Gerade Kunden, die mit dem Namen A2 ein komfortables Alltagsauto suchen, könnten eine weichere Abstimmung bevorzugen. Die serienmäßigen 18-Zoll-Räder dürften deshalb zwar nicht die effizientere, aber dennoch die passendere Wahl sein. Die Lenkung arbeitet leichtgängig, ausreichend präzise und bietet sogar etwas Rückmeldung, was bei einem Frontantrieb mit entsprechendem Drehmoment heute nicht mehr üblich ist.

Audi A2 etron

Der Heckspoiler auf halber Höhe ist ein Erkennungszeichen des Audi A2, das der e-tron übernommen hat.

Der tiefe Schwerpunkt und der Hinterradantrieb geben dem A2 ein neutrales, berechenbares Fahrverhalten. Ein Kurvenräuber ist die 190-PS-Version nicht. Sie will es jedoch auch nicht sein, schließlich muss für die größeren Motorisierungen noch Luft nach oben sein. Wie schon beim Vorgänger wird es auch den elektrischen A2 nicht als Quattro geben. Selbst die Topmodelle mit 231 PS und 326 PS werden Heckantriebsversionen bleiben.

Teurer Einstieg

Für den A2 e-tron-Spross bleibt als Argument gegenüber VW ID.3 Neo oder Cupra Born vor allem die bessere Verarbeitungsqualität und der Feinschliff bei der Aerodynamik. Dass damit auf dem Papier ein Reichweitenvorsprung von nicht einmal 50 Kilometern pro Akkuladung erzielt wird, dürfte in der Praxis weniger eine Rolle spielen als der Preis. Der VW startet in der 50-kWh-Variante und gehobener Life-Ausstattung bei rund 36.200 Euro, während Audi für den gleichen Antrieb mindestens rund 38.200 Euro aufruft. Damit dürfte sich die 190 PS-Version mit 58-kWh-Batterie des A2 e-tron bei knapp 41.200 Euro einpendeln. Das ist viel Geld für ein elektrisches Einstiegsmodell.

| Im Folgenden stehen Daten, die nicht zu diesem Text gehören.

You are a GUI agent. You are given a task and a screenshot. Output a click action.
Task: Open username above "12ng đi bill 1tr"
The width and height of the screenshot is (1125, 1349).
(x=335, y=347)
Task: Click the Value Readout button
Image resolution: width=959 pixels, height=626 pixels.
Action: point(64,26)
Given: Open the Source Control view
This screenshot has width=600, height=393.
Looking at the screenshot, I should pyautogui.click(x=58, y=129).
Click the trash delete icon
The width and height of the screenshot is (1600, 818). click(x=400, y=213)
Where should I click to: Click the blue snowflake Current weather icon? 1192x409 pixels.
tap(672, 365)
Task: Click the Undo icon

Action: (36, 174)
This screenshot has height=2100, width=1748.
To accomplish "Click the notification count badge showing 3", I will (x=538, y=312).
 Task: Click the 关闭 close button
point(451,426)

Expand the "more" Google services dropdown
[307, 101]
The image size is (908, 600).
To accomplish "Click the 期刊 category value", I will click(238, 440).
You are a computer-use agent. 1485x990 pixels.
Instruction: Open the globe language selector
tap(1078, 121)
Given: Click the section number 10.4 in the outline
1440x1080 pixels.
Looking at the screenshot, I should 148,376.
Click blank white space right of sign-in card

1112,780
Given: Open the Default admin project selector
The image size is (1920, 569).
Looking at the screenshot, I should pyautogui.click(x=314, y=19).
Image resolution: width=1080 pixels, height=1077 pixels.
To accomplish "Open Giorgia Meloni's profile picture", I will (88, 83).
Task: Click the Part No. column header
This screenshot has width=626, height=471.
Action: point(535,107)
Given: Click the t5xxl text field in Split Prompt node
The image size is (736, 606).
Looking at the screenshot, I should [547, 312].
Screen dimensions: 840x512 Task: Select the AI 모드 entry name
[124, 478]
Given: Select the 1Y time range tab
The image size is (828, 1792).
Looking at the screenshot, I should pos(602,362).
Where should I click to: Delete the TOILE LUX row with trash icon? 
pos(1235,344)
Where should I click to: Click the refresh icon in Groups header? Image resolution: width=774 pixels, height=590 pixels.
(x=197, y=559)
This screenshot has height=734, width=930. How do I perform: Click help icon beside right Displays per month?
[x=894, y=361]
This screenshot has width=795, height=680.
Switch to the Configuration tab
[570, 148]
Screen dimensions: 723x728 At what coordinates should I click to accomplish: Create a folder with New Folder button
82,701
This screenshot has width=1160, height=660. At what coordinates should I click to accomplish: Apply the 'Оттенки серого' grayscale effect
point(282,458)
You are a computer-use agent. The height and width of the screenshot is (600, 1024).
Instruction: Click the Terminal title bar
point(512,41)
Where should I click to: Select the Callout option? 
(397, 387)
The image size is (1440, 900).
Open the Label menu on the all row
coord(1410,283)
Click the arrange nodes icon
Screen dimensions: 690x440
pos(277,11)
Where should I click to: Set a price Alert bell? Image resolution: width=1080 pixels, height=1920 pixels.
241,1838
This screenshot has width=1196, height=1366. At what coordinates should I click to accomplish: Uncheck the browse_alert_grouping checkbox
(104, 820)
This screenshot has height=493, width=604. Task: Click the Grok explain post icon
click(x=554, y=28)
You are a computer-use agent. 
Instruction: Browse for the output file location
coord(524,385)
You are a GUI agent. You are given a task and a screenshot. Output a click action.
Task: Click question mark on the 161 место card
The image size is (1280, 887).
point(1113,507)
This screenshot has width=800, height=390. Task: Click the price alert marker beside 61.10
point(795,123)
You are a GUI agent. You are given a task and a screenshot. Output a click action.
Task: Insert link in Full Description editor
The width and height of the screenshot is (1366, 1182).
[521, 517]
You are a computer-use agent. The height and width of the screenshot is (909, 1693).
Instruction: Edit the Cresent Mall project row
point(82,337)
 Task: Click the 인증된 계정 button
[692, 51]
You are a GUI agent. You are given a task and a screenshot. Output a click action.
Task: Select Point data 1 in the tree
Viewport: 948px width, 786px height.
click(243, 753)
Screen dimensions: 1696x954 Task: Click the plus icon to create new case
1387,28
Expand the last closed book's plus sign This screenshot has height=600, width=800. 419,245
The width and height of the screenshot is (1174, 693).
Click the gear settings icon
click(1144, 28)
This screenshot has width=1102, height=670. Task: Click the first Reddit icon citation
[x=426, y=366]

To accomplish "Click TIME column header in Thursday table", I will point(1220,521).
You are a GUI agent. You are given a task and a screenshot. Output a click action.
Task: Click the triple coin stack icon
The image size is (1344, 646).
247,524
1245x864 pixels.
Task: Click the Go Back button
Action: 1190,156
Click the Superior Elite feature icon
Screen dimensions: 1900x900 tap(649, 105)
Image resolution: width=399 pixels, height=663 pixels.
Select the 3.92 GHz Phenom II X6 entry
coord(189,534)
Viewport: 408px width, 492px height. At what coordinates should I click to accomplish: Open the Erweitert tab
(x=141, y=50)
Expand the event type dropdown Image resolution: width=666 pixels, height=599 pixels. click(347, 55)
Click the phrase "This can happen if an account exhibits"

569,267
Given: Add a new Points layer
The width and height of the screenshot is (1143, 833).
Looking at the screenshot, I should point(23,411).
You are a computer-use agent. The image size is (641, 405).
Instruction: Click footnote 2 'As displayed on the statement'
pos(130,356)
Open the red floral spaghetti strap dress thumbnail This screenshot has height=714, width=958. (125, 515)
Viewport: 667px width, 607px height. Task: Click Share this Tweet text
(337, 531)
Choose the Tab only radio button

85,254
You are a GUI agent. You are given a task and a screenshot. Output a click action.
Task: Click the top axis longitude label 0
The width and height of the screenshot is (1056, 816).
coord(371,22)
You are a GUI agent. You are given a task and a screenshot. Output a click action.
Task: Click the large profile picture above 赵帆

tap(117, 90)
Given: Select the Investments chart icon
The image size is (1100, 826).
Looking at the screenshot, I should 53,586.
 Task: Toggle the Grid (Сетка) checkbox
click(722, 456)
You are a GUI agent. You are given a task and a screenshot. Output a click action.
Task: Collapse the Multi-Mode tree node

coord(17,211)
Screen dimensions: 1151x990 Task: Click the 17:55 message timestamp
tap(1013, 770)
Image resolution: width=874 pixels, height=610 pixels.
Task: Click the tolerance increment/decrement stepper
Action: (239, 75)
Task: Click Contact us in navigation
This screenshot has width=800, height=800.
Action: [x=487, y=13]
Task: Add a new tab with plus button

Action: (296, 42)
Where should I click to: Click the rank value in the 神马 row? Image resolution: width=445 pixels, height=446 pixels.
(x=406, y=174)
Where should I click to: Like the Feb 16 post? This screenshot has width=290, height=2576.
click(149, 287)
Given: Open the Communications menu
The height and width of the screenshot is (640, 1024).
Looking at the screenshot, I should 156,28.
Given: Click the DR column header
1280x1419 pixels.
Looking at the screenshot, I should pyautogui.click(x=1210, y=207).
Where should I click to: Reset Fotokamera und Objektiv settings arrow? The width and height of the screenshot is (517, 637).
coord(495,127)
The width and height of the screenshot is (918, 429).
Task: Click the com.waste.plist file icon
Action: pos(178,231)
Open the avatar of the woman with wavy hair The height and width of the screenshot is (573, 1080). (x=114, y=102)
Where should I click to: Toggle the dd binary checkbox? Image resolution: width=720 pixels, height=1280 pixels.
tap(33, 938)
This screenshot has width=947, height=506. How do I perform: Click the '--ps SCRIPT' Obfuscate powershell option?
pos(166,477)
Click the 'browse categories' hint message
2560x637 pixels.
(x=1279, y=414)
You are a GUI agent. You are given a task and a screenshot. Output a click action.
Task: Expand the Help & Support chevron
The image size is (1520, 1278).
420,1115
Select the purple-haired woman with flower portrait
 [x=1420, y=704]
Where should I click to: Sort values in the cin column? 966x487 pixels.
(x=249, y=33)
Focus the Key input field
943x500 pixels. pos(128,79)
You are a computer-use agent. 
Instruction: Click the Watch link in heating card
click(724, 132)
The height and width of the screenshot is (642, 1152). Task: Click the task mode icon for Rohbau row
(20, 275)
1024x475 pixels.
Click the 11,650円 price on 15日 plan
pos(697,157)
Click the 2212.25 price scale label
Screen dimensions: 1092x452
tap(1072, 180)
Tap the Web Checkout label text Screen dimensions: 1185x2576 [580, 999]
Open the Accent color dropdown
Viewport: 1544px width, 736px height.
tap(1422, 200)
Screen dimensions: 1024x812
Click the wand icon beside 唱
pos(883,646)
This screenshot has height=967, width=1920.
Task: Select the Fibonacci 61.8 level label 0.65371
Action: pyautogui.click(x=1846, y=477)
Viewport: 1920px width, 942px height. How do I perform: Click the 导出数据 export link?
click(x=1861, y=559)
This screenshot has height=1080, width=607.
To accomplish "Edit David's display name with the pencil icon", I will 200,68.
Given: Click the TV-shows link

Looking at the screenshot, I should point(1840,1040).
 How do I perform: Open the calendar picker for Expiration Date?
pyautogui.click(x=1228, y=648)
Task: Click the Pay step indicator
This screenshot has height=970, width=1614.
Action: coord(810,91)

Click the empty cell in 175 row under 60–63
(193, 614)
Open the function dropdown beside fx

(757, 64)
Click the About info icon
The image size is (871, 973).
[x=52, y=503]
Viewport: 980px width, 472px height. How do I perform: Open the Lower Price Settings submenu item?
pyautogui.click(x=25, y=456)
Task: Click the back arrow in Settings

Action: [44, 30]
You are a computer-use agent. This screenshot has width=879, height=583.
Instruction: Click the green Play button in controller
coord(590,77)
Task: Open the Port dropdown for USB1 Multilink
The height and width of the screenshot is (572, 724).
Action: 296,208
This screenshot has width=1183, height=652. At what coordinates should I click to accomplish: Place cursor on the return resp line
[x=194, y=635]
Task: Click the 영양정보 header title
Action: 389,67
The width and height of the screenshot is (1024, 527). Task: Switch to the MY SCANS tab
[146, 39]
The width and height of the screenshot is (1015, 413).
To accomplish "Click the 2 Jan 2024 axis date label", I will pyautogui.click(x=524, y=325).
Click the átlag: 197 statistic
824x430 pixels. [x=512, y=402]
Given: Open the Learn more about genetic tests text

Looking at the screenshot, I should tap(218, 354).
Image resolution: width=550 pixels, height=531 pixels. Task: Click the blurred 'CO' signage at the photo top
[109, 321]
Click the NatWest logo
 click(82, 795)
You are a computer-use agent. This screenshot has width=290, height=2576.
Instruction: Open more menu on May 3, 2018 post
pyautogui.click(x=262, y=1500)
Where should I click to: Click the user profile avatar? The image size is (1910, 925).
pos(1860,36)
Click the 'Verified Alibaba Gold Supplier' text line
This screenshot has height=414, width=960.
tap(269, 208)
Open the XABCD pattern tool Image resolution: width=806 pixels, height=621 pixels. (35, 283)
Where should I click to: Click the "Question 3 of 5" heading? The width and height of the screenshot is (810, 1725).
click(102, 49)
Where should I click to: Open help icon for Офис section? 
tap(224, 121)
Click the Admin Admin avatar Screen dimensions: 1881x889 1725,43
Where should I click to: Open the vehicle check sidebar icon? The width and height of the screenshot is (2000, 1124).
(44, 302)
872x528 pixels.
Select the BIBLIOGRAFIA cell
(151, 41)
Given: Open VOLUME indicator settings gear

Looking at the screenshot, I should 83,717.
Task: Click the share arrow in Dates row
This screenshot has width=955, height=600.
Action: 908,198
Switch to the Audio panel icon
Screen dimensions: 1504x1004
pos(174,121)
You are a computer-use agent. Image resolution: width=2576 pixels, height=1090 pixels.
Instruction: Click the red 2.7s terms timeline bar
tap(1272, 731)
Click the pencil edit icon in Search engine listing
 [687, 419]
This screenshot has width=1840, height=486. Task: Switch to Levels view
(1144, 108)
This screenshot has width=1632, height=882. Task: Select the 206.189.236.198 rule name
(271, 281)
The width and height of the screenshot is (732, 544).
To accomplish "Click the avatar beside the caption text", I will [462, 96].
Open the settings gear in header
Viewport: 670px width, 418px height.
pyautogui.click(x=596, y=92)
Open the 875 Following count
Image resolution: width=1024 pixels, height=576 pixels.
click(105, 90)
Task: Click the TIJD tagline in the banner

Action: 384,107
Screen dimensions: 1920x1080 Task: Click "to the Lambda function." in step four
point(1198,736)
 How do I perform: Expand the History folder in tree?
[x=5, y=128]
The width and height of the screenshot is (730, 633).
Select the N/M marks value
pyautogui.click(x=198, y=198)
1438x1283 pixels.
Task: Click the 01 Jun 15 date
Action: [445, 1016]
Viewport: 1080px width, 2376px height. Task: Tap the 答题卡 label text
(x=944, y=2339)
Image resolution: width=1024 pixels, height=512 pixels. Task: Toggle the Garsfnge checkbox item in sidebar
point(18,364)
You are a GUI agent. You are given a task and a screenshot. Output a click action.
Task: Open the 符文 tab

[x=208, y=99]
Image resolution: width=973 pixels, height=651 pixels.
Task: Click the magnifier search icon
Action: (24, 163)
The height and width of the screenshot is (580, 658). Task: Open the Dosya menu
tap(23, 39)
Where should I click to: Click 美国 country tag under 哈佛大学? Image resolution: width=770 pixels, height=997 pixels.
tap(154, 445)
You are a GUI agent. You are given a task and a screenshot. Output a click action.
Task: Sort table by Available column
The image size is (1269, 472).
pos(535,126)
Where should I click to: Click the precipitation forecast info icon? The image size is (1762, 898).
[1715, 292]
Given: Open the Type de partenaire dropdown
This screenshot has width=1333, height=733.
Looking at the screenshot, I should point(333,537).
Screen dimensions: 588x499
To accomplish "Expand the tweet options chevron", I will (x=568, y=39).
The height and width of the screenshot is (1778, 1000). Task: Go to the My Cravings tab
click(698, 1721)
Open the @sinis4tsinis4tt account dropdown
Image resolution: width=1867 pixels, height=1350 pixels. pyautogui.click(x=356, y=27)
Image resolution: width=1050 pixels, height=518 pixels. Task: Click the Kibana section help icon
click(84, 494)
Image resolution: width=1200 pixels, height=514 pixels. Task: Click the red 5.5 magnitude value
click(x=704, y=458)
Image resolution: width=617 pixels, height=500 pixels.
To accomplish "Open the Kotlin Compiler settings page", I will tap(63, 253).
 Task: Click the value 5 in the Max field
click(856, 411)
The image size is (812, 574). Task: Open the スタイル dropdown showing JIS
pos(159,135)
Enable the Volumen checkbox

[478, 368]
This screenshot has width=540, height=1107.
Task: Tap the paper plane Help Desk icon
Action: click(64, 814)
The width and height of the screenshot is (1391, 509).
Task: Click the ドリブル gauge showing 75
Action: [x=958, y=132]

Der A2 muss sich nicht nur gegen ID.3 und Cupra Born behaupten. Im Wesentlichen sind es die neuen kleinen Stromer, die die wichtigste Konkurrenz darstellen: Der neue VW ID. Polo startet bei 24.995 Euro. Und auch wenn die kleinere Architektur auf braveren Frontantrieb setzt, bietet sie mit 4,05 Metern ausreichend Platz und Komfort für den Alltag. Dazu kommen Cupra Raval und Skoda Epiq mit ähnlicher Technik zu ähnlich günstigen Preisen. Damit landet der neue A2 bei derselben Frage, die bereits seinen Vorgänger begleitet hat. Er macht vieles richtig und manches besser als die Konkurrenz. Aber macht er es so viel besser, dass Kunden dafür einen spürbaren Aufpreis bezahlen?